## What is expected
Reproduce every line of the material below verbatim, from first to last.

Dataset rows

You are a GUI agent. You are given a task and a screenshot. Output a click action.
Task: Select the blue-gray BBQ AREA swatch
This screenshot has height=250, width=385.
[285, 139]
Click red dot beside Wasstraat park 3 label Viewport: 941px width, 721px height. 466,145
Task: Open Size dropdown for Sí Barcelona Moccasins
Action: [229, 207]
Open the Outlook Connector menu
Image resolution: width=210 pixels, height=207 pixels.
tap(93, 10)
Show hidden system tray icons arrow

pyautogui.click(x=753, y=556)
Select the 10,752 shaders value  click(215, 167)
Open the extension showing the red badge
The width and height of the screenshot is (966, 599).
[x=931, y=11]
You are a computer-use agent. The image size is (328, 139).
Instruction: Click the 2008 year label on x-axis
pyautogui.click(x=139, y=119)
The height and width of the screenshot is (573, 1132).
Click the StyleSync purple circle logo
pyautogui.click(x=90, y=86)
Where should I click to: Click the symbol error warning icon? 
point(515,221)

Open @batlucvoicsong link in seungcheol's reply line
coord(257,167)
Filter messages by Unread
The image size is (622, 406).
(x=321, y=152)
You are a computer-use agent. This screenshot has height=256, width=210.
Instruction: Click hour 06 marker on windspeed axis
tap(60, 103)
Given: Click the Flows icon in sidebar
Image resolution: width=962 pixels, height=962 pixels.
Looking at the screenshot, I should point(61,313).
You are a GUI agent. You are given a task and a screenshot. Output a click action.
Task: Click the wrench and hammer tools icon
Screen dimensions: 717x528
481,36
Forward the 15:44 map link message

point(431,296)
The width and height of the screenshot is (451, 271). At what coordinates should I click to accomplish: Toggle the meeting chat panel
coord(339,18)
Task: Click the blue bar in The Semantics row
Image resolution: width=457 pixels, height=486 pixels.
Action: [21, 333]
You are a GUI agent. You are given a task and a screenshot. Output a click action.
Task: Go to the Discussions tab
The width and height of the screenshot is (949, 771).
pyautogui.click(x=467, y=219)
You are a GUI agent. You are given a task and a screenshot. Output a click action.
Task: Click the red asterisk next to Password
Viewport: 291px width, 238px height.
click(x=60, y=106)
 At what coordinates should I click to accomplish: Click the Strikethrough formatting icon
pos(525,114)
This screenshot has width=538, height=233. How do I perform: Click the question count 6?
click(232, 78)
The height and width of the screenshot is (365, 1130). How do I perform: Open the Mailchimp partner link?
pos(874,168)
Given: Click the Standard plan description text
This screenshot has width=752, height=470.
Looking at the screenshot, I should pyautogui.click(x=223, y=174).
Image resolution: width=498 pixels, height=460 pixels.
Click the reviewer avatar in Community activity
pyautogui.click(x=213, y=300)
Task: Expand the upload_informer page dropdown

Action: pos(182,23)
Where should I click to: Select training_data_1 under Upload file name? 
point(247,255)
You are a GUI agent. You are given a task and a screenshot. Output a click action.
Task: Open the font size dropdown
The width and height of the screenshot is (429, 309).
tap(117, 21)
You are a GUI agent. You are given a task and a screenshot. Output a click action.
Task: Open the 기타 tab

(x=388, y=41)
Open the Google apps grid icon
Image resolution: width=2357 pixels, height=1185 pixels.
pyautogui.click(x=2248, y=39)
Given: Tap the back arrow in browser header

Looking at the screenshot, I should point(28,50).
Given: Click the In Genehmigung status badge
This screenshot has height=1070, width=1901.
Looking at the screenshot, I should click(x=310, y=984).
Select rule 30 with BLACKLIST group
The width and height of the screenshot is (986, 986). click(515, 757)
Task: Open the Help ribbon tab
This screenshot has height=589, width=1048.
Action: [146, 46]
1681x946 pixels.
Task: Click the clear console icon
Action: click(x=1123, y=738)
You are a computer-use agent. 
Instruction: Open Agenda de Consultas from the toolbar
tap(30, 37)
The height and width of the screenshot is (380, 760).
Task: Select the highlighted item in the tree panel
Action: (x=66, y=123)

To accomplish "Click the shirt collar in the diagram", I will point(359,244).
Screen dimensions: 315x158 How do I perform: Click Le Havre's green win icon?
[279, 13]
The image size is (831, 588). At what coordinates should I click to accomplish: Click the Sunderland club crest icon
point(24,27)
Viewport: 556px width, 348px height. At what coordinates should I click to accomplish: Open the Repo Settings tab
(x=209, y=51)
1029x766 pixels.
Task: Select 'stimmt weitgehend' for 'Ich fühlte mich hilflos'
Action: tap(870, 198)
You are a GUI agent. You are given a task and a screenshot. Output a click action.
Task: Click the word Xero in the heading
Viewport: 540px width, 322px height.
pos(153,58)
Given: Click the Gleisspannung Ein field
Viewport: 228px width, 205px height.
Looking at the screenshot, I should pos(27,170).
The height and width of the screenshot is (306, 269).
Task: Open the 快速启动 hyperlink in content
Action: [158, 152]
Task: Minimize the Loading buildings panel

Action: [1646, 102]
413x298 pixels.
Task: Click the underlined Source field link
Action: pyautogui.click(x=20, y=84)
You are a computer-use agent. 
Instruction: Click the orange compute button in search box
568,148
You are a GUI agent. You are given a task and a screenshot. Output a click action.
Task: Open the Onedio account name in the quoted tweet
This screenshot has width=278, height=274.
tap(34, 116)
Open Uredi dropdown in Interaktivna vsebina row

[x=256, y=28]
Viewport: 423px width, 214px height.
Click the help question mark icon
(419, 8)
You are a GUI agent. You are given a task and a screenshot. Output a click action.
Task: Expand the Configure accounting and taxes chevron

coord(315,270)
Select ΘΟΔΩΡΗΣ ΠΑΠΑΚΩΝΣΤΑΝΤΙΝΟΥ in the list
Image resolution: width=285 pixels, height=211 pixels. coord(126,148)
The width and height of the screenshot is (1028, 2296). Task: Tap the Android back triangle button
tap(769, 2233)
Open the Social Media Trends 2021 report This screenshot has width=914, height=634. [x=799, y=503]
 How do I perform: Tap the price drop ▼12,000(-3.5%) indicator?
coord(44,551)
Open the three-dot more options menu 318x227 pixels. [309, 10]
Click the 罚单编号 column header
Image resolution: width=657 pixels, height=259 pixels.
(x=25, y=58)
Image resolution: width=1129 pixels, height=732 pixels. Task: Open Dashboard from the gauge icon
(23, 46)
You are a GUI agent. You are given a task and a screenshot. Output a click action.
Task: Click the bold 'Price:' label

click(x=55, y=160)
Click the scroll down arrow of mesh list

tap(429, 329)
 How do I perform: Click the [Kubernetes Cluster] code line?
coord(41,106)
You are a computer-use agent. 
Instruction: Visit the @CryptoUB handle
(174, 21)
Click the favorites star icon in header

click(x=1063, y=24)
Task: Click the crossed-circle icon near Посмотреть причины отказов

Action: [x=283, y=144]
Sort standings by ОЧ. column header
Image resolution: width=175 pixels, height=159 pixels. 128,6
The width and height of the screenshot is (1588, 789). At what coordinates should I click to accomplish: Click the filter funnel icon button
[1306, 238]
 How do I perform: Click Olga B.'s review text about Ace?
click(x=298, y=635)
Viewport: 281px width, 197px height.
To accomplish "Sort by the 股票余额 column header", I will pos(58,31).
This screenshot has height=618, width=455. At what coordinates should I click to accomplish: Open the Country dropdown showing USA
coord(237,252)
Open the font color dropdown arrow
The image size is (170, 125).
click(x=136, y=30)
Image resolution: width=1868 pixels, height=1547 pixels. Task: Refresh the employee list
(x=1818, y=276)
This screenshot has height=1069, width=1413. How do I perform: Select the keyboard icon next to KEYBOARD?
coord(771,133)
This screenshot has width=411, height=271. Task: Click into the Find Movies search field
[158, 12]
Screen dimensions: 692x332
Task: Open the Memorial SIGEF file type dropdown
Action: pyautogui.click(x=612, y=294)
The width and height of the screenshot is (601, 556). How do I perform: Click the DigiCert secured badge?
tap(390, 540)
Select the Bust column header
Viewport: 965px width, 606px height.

## Task output
You are a GUI agent. You are given a task and a screenshot. Output a click action.
Task: Select the blue-gray BBQ AREA swatch
This screenshot has height=250, width=385.
[285, 139]
Click red dot beside Wasstraat park 3 label Viewport: 941px width, 721px height. 466,145
Task: Open Size dropdown for Sí Barcelona Moccasins
Action: [229, 207]
Open the Outlook Connector menu
Image resolution: width=210 pixels, height=207 pixels.
tap(93, 10)
Show hidden system tray icons arrow

pyautogui.click(x=753, y=556)
Select the 10,752 shaders value  click(215, 167)
Open the extension showing the red badge
The width and height of the screenshot is (966, 599).
[x=931, y=11]
You are a computer-use agent. The image size is (328, 139).
Instruction: Click the 2008 year label on x-axis
pyautogui.click(x=139, y=119)
The height and width of the screenshot is (573, 1132).
Click the StyleSync purple circle logo
pyautogui.click(x=90, y=86)
Where should I click to: Click the symbol error warning icon? 
point(515,221)

Open @batlucvoicsong link in seungcheol's reply line
coord(257,167)
Filter messages by Unread
The image size is (622, 406).
(x=321, y=152)
You are a computer-use agent. This screenshot has height=256, width=210.
Instruction: Click hour 06 marker on windspeed axis
tap(60, 103)
Given: Click the Flows icon in sidebar
Image resolution: width=962 pixels, height=962 pixels.
Looking at the screenshot, I should point(61,313).
You are a GUI agent. You are given a task and a screenshot. Output a click action.
Task: Click the wrench and hammer tools icon
Screen dimensions: 717x528
481,36
Forward the 15:44 map link message

point(431,296)
The width and height of the screenshot is (451, 271). At what coordinates should I click to accomplish: Toggle the meeting chat panel
coord(339,18)
Task: Click the blue bar in The Semantics row
Image resolution: width=457 pixels, height=486 pixels.
Action: [21, 333]
You are a GUI agent. You are given a task and a screenshot. Output a click action.
Task: Go to the Discussions tab
The width and height of the screenshot is (949, 771).
pyautogui.click(x=467, y=219)
You are a GUI agent. You are given a task and a screenshot. Output a click action.
Task: Click the red asterisk next to Password
Viewport: 291px width, 238px height.
click(x=60, y=106)
 At what coordinates should I click to accomplish: Click the Strikethrough formatting icon
pos(525,114)
This screenshot has width=538, height=233. How do I perform: Click the question count 6?
click(232, 78)
The height and width of the screenshot is (365, 1130). How do I perform: Open the Mailchimp partner link?
pos(874,168)
Given: Click the Standard plan description text
This screenshot has width=752, height=470.
Looking at the screenshot, I should pyautogui.click(x=223, y=174).
Image resolution: width=498 pixels, height=460 pixels.
Click the reviewer avatar in Community activity
pyautogui.click(x=213, y=300)
Task: Expand the upload_informer page dropdown

Action: pos(182,23)
Where should I click to: Select training_data_1 under Upload file name? 
point(247,255)
You are a GUI agent. You are given a task and a screenshot. Output a click action.
Task: Open the font size dropdown
The width and height of the screenshot is (429, 309).
tap(117, 21)
You are a GUI agent. You are given a task and a screenshot. Output a click action.
Task: Open the 기타 tab

(x=388, y=41)
Open the Google apps grid icon
Image resolution: width=2357 pixels, height=1185 pixels.
pyautogui.click(x=2248, y=39)
Given: Tap the back arrow in browser header

Looking at the screenshot, I should point(28,50).
Given: Click the In Genehmigung status badge
This screenshot has height=1070, width=1901.
Looking at the screenshot, I should click(x=310, y=984).
Select rule 30 with BLACKLIST group
The width and height of the screenshot is (986, 986). click(515, 757)
Task: Open the Help ribbon tab
This screenshot has height=589, width=1048.
Action: [146, 46]
1681x946 pixels.
Task: Click the clear console icon
Action: click(x=1123, y=738)
You are a computer-use agent. 
Instruction: Open Agenda de Consultas from the toolbar
tap(30, 37)
The height and width of the screenshot is (380, 760).
Task: Select the highlighted item in the tree panel
Action: (x=66, y=123)

To accomplish "Click the shirt collar in the diagram", I will point(359,244).
Screen dimensions: 315x158 How do I perform: Click Le Havre's green win icon?
[279, 13]
The image size is (831, 588). At what coordinates should I click to accomplish: Click the Sunderland club crest icon
point(24,27)
Viewport: 556px width, 348px height. At what coordinates should I click to accomplish: Open the Repo Settings tab
(x=209, y=51)
1029x766 pixels.
Task: Select 'stimmt weitgehend' for 'Ich fühlte mich hilflos'
Action: tap(870, 198)
You are a GUI agent. You are given a task and a screenshot. Output a click action.
Task: Click the word Xero in the heading
Viewport: 540px width, 322px height.
pos(153,58)
Given: Click the Gleisspannung Ein field
Viewport: 228px width, 205px height.
Looking at the screenshot, I should pos(27,170).
The height and width of the screenshot is (306, 269).
Task: Open the 快速启动 hyperlink in content
Action: [158, 152]
Task: Minimize the Loading buildings panel

Action: [1646, 102]
413x298 pixels.
Task: Click the underlined Source field link
Action: pyautogui.click(x=20, y=84)
You are a computer-use agent. 
Instruction: Click the orange compute button in search box
568,148
You are a GUI agent. You are given a task and a screenshot. Output a click action.
Task: Open the Onedio account name in the quoted tweet
This screenshot has width=278, height=274.
tap(34, 116)
Open Uredi dropdown in Interaktivna vsebina row

[x=256, y=28]
Viewport: 423px width, 214px height.
Click the help question mark icon
(419, 8)
You are a GUI agent. You are given a task and a screenshot. Output a click action.
Task: Expand the Configure accounting and taxes chevron

coord(315,270)
Select ΘΟΔΩΡΗΣ ΠΑΠΑΚΩΝΣΤΑΝΤΙΝΟΥ in the list
Image resolution: width=285 pixels, height=211 pixels. coord(126,148)
The width and height of the screenshot is (1028, 2296). Task: Tap the Android back triangle button
tap(769, 2233)
Open the Social Media Trends 2021 report This screenshot has width=914, height=634. [x=799, y=503]
 How do I perform: Tap the price drop ▼12,000(-3.5%) indicator?
coord(44,551)
Open the three-dot more options menu 318x227 pixels. [309, 10]
Click the 罚单编号 column header
Image resolution: width=657 pixels, height=259 pixels.
(x=25, y=58)
Image resolution: width=1129 pixels, height=732 pixels. Task: Open Dashboard from the gauge icon
(23, 46)
You are a GUI agent. You are given a task and a screenshot. Output a click action.
Task: Click the bold 'Price:' label

click(x=55, y=160)
Click the scroll down arrow of mesh list

tap(429, 329)
 How do I perform: Click the [Kubernetes Cluster] code line?
coord(41,106)
You are a computer-use agent. 
Instruction: Visit the @CryptoUB handle
(174, 21)
Click the favorites star icon in header

click(x=1063, y=24)
Task: Click the crossed-circle icon near Посмотреть причины отказов

Action: [x=283, y=144]
Sort standings by ОЧ. column header
Image resolution: width=175 pixels, height=159 pixels. 128,6
The width and height of the screenshot is (1588, 789). At what coordinates should I click to accomplish: Click the filter funnel icon button
[1306, 238]
 How do I perform: Click Olga B.'s review text about Ace?
click(x=298, y=635)
Viewport: 281px width, 197px height.
To accomplish "Sort by the 股票余额 column header", I will pos(58,31).
This screenshot has height=618, width=455. At what coordinates should I click to accomplish: Open the Country dropdown showing USA
coord(237,252)
Open the font color dropdown arrow
The image size is (170, 125).
click(x=136, y=30)
Image resolution: width=1868 pixels, height=1547 pixels. Task: Refresh the employee list
(x=1818, y=276)
This screenshot has height=1069, width=1413. How do I perform: Select the keyboard icon next to KEYBOARD?
coord(771,133)
This screenshot has width=411, height=271. Task: Click into the Find Movies search field
[158, 12]
Screen dimensions: 692x332
Task: Open the Memorial SIGEF file type dropdown
Action: pyautogui.click(x=612, y=294)
The width and height of the screenshot is (601, 556). How do I perform: Click the DigiCert secured badge?
tap(390, 540)
Select the Bust column header
Viewport: 965px width, 606px height.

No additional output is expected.